Abstract
Due to COVID-19 pandemic, there is a large global drop in the number of newly diagnosed cases with tuberculosis (TB) worldwide. Actions to mitigate and reverse the impact of the COVID-19 pandemic on TB are urgently needed. Recent development of TB smear microscopy automation systems using artificial intelligence may increase the sensitivity of TB smear microscopy. The objective is to evaluate the performance of an automation system (μ-Scan 2.0, Wellgen Medical) over manual smear microscopy in a multi-center, double-blind trial. Total of 1726 smears were enrolled. Referee medical technician and culture served as primary and secondary gold standards for result discrepancy. Results showed that, compared to manual microscopy, the μ-Scan 2.0's performance of accuracy, sensitivity and specificity were 95.7% (1651/1726), 87.7% (57/65), and 96.0% (1594/1661), respectively.

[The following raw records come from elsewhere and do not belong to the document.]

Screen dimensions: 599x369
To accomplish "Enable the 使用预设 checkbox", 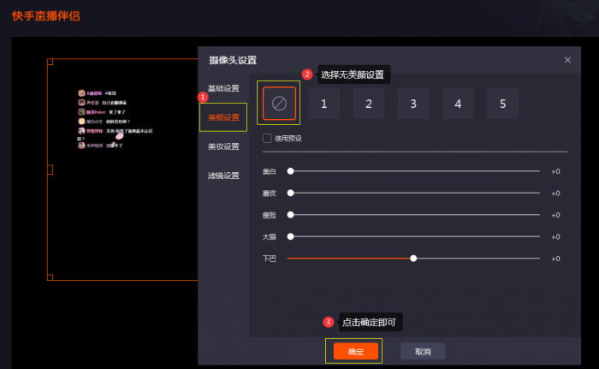I will (268, 138).
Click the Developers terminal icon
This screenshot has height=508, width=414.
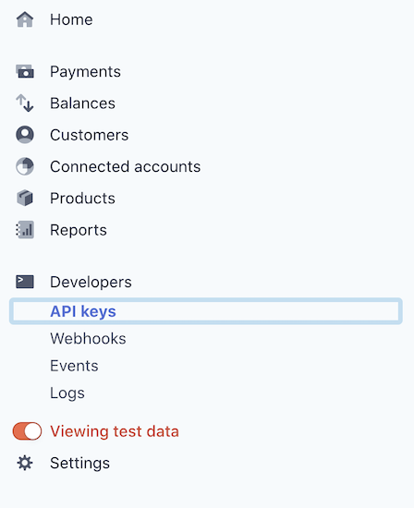(x=25, y=282)
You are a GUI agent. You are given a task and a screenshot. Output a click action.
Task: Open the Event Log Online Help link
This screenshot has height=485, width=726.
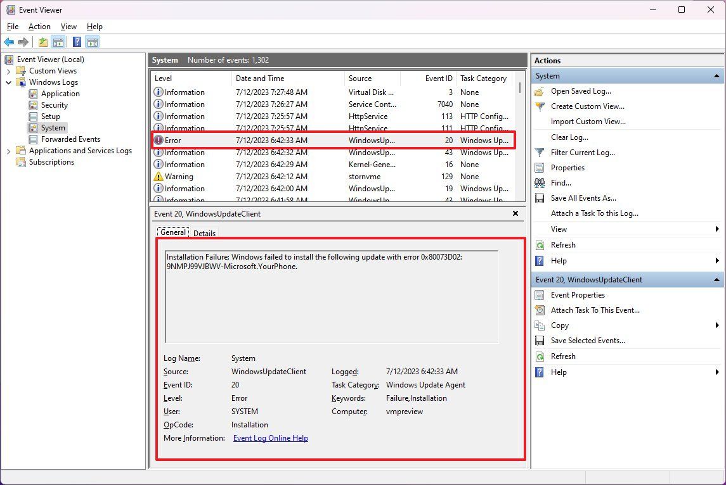tap(270, 438)
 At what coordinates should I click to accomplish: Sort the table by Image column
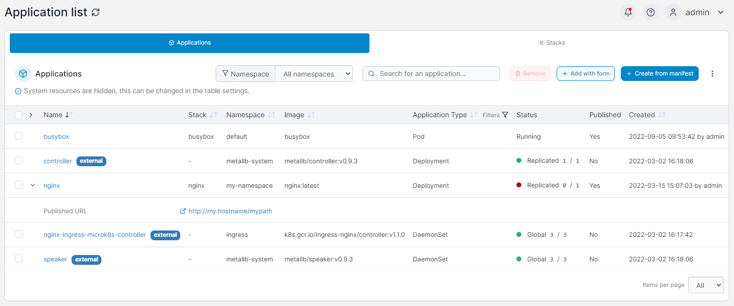[x=311, y=115]
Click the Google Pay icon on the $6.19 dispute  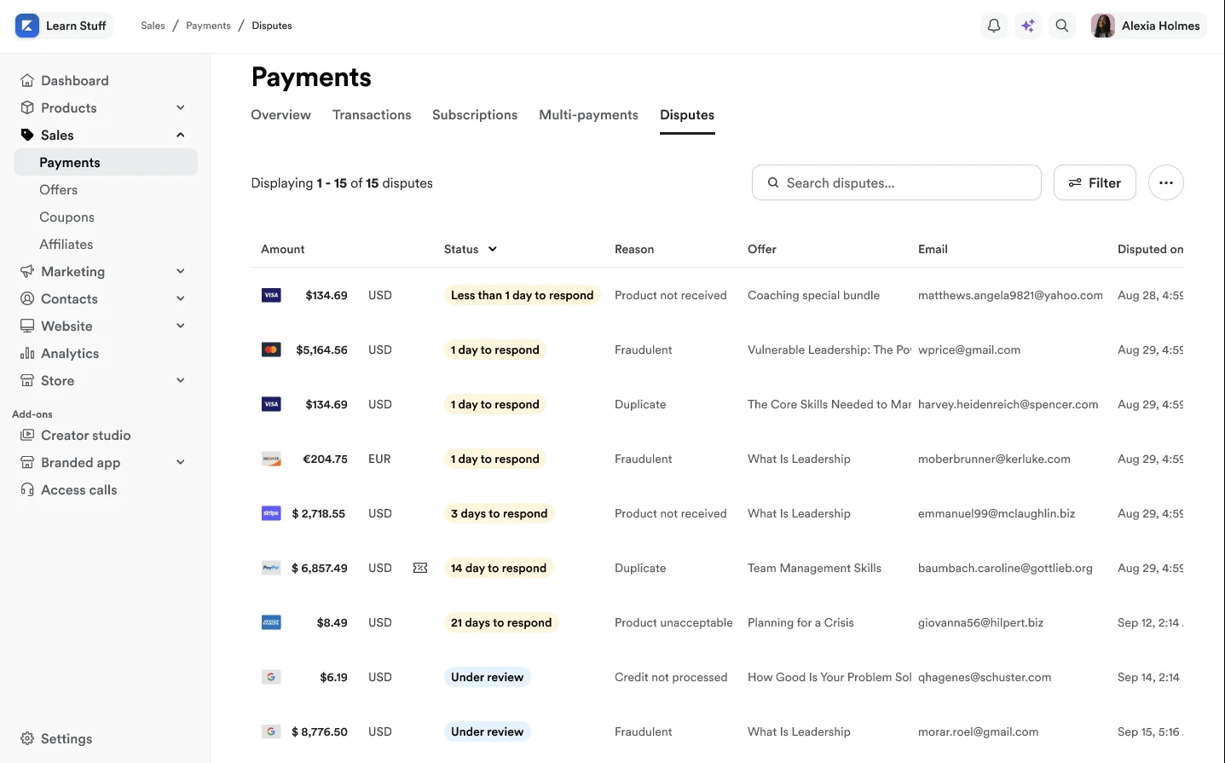point(270,676)
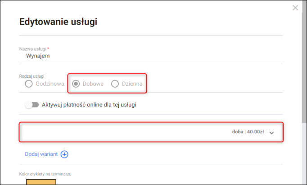Click the Dzienna label text

pos(132,84)
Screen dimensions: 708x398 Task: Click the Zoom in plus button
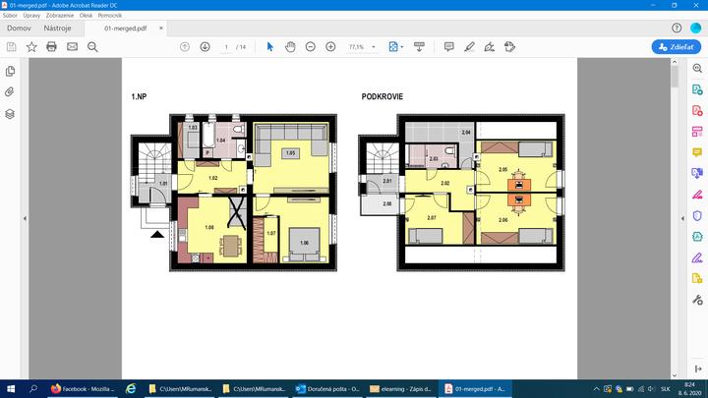330,47
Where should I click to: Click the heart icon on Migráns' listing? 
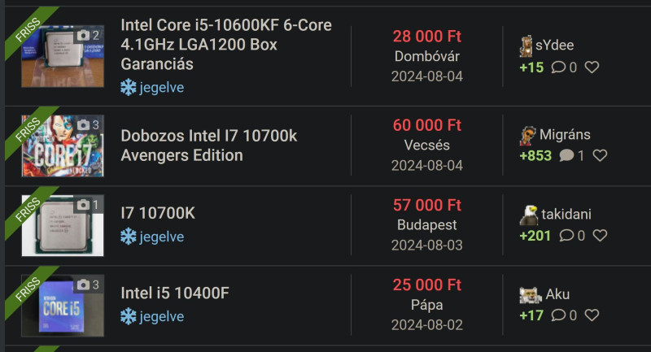coord(600,155)
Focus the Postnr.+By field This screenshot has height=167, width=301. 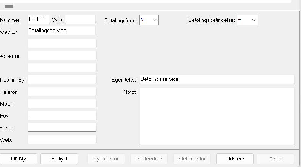click(x=62, y=79)
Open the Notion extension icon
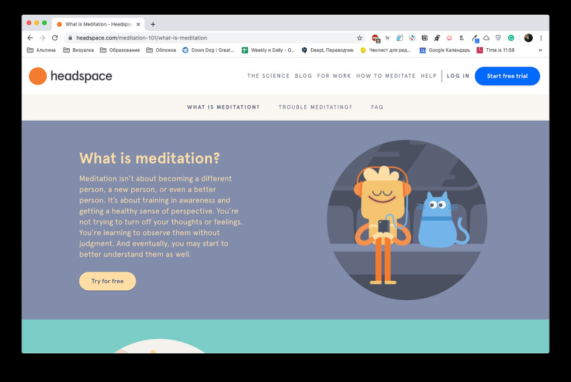The image size is (571, 382). coord(425,38)
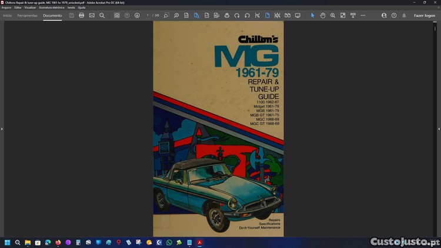Open the Arquivo menu
Screen dimensions: 441x248
[6, 8]
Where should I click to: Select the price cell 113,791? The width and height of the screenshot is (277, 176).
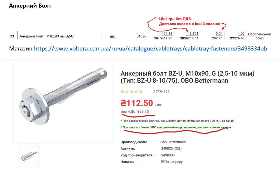tap(192, 34)
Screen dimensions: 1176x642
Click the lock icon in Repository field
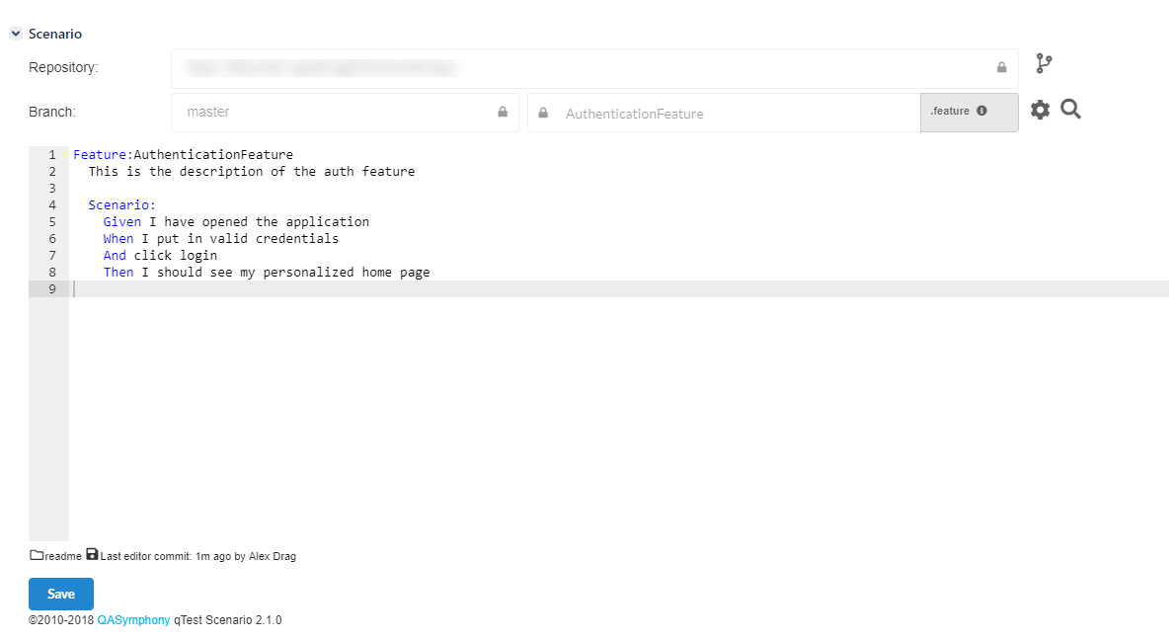point(1001,68)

The negative predictive value was 97.8% at prevalence of 8.2%. Manual smear microscopy remains the primary diagnosis of pulmonary tuberculosis (TB). Use of automation system could achieve higher TB smear sensitivity and laboratory efficiency. It can also serve as a screening tool that complements molecular methods to reduce the total cost for TB diagnosis and control. Furthermore, such automation system is capable of remote access by internet connection and can be deployed in area with limited medical resources.

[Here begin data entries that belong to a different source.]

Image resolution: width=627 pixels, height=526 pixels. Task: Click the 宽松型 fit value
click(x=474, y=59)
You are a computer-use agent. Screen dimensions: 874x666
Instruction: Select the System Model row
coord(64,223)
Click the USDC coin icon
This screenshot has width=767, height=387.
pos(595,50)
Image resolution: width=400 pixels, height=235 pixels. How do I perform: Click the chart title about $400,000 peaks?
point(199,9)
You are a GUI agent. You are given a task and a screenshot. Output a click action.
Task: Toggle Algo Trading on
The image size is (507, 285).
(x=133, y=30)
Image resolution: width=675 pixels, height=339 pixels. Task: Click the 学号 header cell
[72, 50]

Keywords: TB Smears, Automated microscope, Artificial intelligence
1. Background
Tuberculosis is a preventable, treatable, and curable disease. However, due to COVID-19 pandemic, there is a large global drop in the number of newly diagnosed cases with TB (a fall of 18% from 7.1 million in 2019 to 5.8 million in 2020 [1]. A similar pattern of a sharp fall in 2020 is also observed with particularly large absolute and relative reductions in the regions of South-East Asia and the Western Pacific. In combination, these two regions accounted for most (84%) of the global reduction of TB cases between 2019 and 2020 [1]. The countries that contributed most to the global drop between 2019 and 2020 were India (41%), Indonesia (14%), Philippines (12%) and China (8%); these and 12 other countries accounted for 93% of the total global drop of 1.3 million. This drop may reverse our efforts in STOP TB and takes the world back to 2012 [1]. It is foreseeable that more cases of TB will submerge in the next few years, which could be a challenge to our public health system [2].

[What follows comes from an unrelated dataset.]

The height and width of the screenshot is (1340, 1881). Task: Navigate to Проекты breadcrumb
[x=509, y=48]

Given the above-mentioned statistics, mathematical projections suggest that the impact of disruptions caused by the pandemic on the number of people developing TB and dying from the disease could be much worse in 2021 and 2022 [3]. Actions to mitigate and reverse the impact of the COVID-19 pandemic on TB are urgently needed. One solution to recover TB patients is to improve the diagnostic method. The most readily available and economical diagnostic tests for TB is sputum smear microscopy, especially in resource-limited countries [4]. Although molecular methods (eg. Xpert MTB/RIF) have been proposed to be more sensitive, WHO still suggest that such methods may be used as a follow-on test to TB smear microscopy in adults suspected of having TB but not at risk of MDR-TB or HIV-associated TB [5]. Molecular methods did not translate into lower tuberculosis-related morbidity and was unlikely to be affordable in many high TB burden countries without subsidy [6]. However, the current smear microscopy sensitivity is only 50–60% in pulmonary TB [1,7]. The fluorescence microscopy is more sensitive than conventional microscopy; however, the specificity of fluorescence microscopy for detection of acid-fast bacilli (AFB) in sputum is similar to that of conventional microscopy [8]. Despite these limitations, sputum smear microscopy remains a standard technique for clinical diagnosis of pulmonary TB and remains an integral part of the global TB control strategy [1]. Current WHO TB guidelines recommend immediate initiation of anti-TB treatment and follow-up monitoring after smear-positive results.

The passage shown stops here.